Goody Clancy’s Reese Fayde said she heard the call for “worker housing” loud and clear, and said she would make sure that features into plans moving forward.
Barbara Montalvo (at right in photo), who lives in the Hill with her mother, Alderwoman Dolores Colon (at left in photo), said it looks like the consultants are looking to build high-end housing. “I want middle of the road,” Montalvo told Fayde. She said she’s looking for housing for people like her, college graduates who aren’t wealthy or poor — places that would be “reasonable” to rent or buy.
Luz Colville spoke up with a concern about people getting “priced out” of the Hill: “Where are they going to go?”
Evelyn Rodriguez also worried aloud about what might happen if the rents rise to downtown New Haven levels. “I see my neighborhood gone under these circumstances,” she said.

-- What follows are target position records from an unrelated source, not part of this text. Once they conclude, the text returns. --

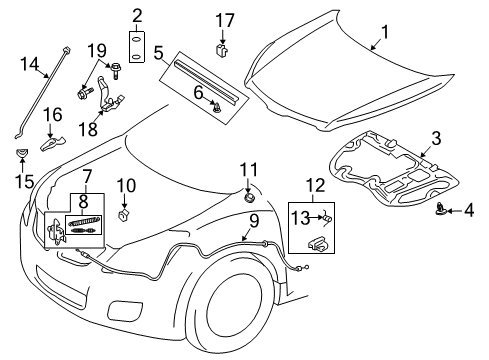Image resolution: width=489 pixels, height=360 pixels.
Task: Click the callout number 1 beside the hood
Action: coord(380,43)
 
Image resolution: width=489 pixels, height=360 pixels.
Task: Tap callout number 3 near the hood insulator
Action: coord(436,138)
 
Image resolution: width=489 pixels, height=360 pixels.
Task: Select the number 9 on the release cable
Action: coord(254,220)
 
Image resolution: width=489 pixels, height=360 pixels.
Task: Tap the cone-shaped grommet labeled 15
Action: coord(19,154)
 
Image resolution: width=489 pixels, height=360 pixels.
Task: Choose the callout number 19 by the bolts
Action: coord(95,50)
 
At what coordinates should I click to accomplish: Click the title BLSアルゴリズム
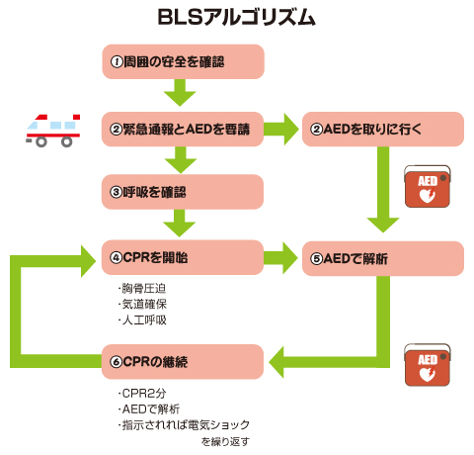(x=237, y=18)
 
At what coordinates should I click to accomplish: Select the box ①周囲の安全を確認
(x=183, y=61)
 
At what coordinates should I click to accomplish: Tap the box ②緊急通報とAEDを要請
(x=183, y=129)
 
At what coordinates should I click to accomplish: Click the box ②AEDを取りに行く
(x=383, y=129)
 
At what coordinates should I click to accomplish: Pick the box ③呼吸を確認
(x=183, y=191)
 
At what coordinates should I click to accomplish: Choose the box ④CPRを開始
(x=183, y=257)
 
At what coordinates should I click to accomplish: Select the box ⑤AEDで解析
(x=383, y=257)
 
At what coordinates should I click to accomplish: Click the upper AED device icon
(x=427, y=188)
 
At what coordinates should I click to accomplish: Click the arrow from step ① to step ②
(x=183, y=94)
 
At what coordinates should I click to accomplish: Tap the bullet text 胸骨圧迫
(x=142, y=289)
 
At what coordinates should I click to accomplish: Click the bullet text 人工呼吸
(x=142, y=320)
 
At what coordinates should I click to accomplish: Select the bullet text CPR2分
(x=140, y=394)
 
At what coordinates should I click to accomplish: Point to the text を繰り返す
(x=225, y=441)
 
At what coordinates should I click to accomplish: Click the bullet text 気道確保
(x=142, y=305)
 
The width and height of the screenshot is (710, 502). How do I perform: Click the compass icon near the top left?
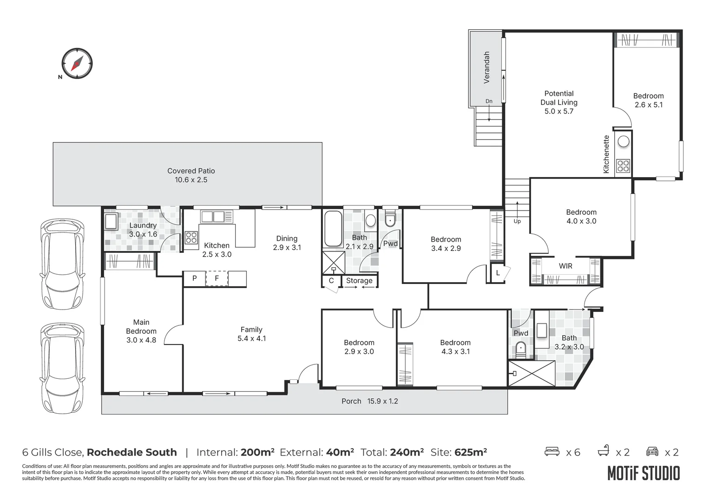(x=77, y=63)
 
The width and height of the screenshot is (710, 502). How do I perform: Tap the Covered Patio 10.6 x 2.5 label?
(x=191, y=175)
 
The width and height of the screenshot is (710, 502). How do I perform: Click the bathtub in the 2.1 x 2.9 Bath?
(x=333, y=229)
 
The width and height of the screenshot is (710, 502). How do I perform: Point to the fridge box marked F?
(x=217, y=278)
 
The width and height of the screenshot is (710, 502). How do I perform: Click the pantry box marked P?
(x=195, y=278)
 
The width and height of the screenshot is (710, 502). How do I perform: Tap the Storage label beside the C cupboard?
(x=359, y=281)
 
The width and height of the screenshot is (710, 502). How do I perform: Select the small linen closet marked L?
(x=498, y=273)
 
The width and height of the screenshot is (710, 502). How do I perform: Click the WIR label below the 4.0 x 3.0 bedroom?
(x=565, y=266)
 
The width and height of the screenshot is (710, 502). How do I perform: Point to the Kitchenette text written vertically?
(x=606, y=154)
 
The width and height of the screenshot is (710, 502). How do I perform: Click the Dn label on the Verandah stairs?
(x=489, y=101)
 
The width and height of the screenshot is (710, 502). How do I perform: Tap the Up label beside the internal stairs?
(x=517, y=221)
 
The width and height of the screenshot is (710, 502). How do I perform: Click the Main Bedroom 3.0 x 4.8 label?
(x=141, y=331)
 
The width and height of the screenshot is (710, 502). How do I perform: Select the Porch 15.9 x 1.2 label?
(x=369, y=401)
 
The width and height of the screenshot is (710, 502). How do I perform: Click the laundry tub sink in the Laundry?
(x=111, y=222)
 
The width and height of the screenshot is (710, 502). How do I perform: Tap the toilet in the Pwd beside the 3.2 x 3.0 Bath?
(x=521, y=348)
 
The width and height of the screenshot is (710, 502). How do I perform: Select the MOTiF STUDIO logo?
(x=643, y=473)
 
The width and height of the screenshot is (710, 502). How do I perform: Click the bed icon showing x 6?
(x=552, y=451)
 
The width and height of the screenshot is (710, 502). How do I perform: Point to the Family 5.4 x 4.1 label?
(x=251, y=334)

Fayde (pictured) sought to reassure people that the plans for the area have not yet been written. She said that’s why the meetings are being held — so that neighbors can help shape the plans. It’s a “sausage making” process, she said.

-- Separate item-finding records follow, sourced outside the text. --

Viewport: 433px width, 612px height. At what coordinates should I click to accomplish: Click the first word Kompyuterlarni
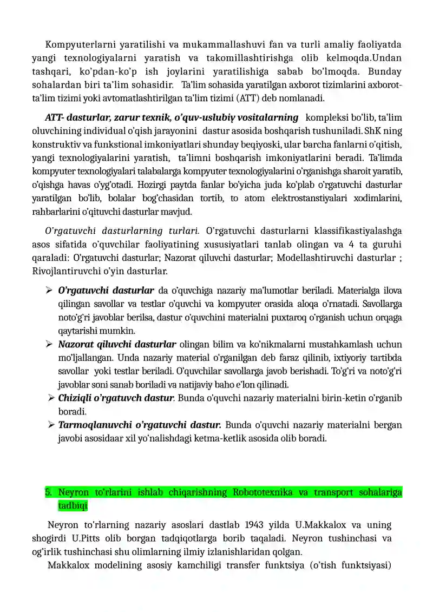73,44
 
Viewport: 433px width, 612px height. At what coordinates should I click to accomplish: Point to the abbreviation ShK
374,130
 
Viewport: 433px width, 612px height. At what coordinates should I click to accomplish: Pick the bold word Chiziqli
74,398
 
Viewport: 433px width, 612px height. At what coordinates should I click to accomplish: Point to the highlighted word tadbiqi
73,505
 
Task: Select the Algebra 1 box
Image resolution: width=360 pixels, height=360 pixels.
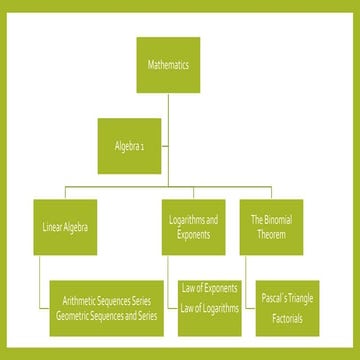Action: tap(129, 143)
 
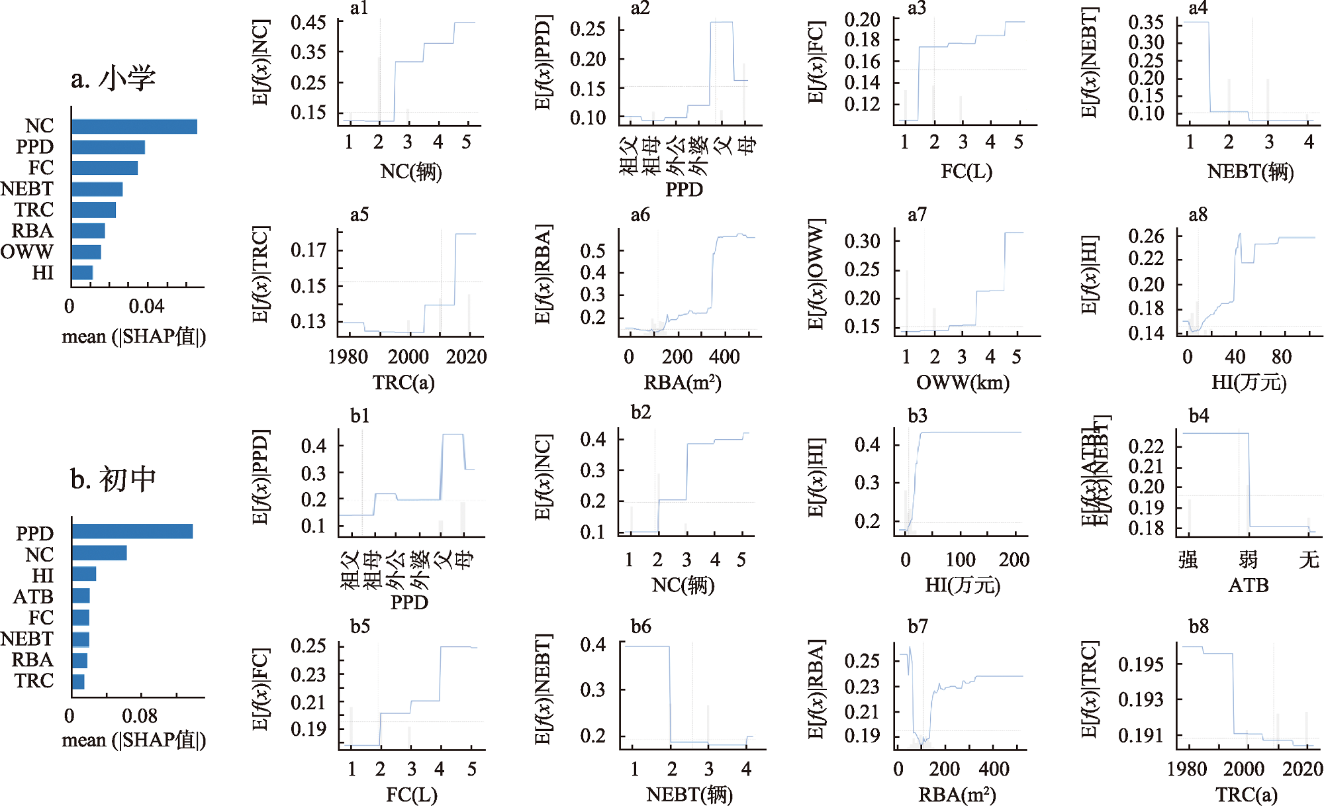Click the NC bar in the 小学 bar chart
coord(134,126)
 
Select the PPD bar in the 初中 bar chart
coord(132,531)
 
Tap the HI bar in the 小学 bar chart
coord(82,272)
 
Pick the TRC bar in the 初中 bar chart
coord(78,681)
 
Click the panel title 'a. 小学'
coord(113,79)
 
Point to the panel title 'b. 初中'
coord(113,479)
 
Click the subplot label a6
coord(640,215)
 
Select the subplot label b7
coord(918,627)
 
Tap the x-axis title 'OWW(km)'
coord(963,382)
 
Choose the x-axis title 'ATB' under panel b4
coord(1248,585)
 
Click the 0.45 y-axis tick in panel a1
coord(308,23)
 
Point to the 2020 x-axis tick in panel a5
coord(466,357)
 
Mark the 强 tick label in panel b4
coord(1188,560)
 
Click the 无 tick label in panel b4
coord(1309,560)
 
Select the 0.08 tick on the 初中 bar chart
coord(140,716)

The key will be finding a plan that lies at the intersection of neighborhood desires and the needs of the market, Fayde said. Developers will need reassurance of a return on their investments, she said. “Somebody’s going to have to write the checks. Let’s understand how they think.”

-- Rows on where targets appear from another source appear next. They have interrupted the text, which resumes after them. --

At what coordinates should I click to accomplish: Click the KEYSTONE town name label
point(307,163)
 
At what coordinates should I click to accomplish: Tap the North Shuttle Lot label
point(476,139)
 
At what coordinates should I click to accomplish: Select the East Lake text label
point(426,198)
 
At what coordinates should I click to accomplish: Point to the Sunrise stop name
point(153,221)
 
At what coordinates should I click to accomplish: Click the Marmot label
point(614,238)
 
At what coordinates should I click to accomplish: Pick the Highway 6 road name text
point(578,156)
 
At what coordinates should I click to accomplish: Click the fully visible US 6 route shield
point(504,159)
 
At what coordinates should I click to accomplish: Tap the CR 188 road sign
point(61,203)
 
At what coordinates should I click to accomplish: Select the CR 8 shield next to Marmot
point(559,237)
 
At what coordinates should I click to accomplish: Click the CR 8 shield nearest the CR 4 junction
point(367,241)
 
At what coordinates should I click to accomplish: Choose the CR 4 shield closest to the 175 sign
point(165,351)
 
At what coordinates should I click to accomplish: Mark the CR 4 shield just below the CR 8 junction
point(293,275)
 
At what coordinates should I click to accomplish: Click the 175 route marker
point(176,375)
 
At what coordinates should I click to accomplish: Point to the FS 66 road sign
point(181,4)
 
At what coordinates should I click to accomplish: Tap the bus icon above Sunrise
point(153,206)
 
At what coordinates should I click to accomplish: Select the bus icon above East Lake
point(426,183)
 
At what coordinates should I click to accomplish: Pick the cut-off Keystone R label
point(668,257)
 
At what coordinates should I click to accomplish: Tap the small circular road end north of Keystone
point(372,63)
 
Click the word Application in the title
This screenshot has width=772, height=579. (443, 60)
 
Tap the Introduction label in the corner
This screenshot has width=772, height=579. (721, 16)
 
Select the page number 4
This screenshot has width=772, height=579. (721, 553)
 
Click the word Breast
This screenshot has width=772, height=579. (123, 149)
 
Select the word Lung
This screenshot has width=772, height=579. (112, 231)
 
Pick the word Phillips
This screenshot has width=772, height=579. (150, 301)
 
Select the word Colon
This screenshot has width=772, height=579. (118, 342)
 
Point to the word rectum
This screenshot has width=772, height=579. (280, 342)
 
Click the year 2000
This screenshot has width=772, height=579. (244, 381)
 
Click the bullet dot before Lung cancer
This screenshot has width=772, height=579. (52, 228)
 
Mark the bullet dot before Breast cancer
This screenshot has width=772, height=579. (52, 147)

As the meeting wrapped up, Fayde spoke with Montalvo and Alderwoman Colon. Colon said she’d like to see the Hill develop as the Ninth Square has, and not like 360 State, which she said is not built for families but only for “high-end” tenants. (The tower includes some public-housing apartments.)
Asked if she was reassured by Fayde’s promise to consider “worker housing” as the plans move forward, Montalvo said, “Yes and no. A lot of it is all talk unless I see it.”
“I’ll settle for an apartment that doesn’t cost me an arm and a leg and half of my liver,” she said. “Maybe just a kidney.”
Unlocking The Donut Hole
Goody Clancy representatives presented an overview of the area’s salient attributes: An “extraordinarily high” 15,700 jobs, 790 housing units including 429 senior housing units, and a whopping 6,500 parking spaces.
Nearly half the land in the study area is surface parking lots, said Goody Clancy’s David Spillane. “It’s hard to get a strong sense of place with so many parking lots.”
The area is now a “donut hole” because of all the parking lots, said Goody Clancy’s Sarah Woodworth (pictured). Planners hope to fill in a lot of lots with new buildings.
“Our job here is place-making to create an environment that can support” retail and other uses,” she said. To “unlock” building opportunity will require structured parking (i.e. garages and underground lots).
Instead of thinking only about how to rearrange surface lot parking into parking garages, “we need to think about transit,” said Anstress Farwell, head of the New Haven Urban Design League. Having lots of parking encourages people to come in and leave without really engaging with the neighborhood, she said.
Church Street South Panned
As people came in to Monday’s meeting, they were given two red and two yellow stickers to place on two maps of the area under study. The red dots went on one map, to indicate places that need improvement. The yellow dots went on another, indicating places that are assets. (See photo at the top of the story.)
At the end of the evening, the Church Street South housing complex was almost completely obscured by red dots, Trowbridge Square was filled with yellow dots.
“It’s so enclosed. It’s almost like a jail,” Leslie Radcliffe (pictured) said after putting a red sticker on Church Street South.
“Level it and build new homes,” she later told the consultants. “Not cinderblock city.”